### What is required
Your task is to return exactly the lines that run from the one containing "You are a GUI" through the end of the listing below, without any pictures.
---- Source data
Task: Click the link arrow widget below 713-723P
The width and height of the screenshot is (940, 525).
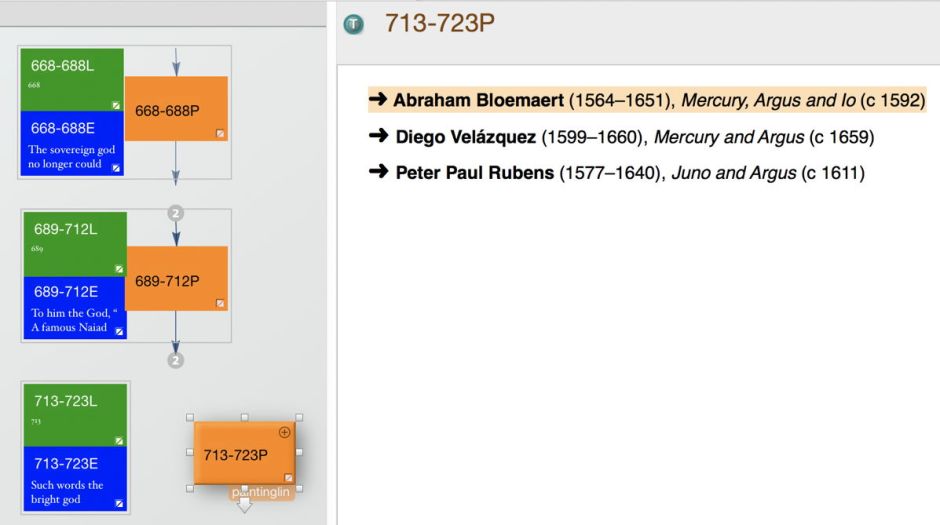Action: pos(244,506)
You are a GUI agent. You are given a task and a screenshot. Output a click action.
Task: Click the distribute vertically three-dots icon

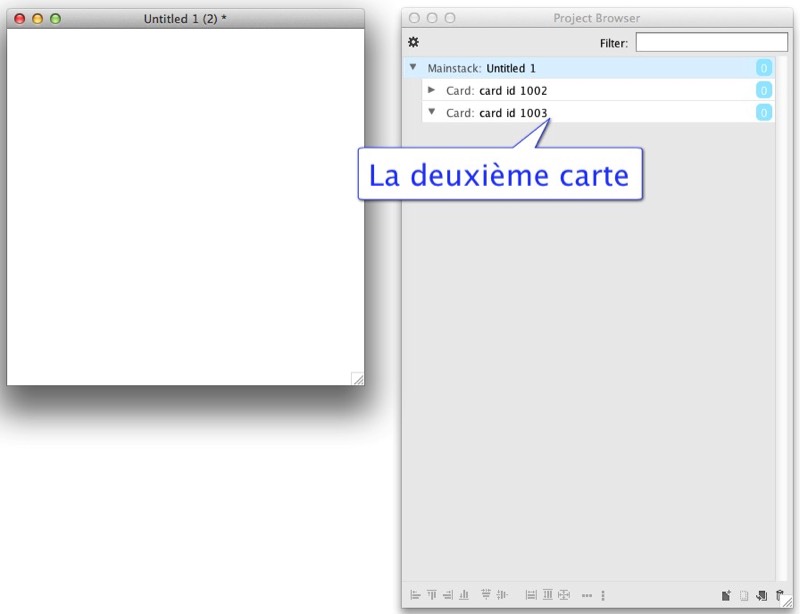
--------
### Answer to this exercise
You are a GUI agent. You are given a task and a screenshot. Output a click action.
Task: Click the distribute vertically three-dots icon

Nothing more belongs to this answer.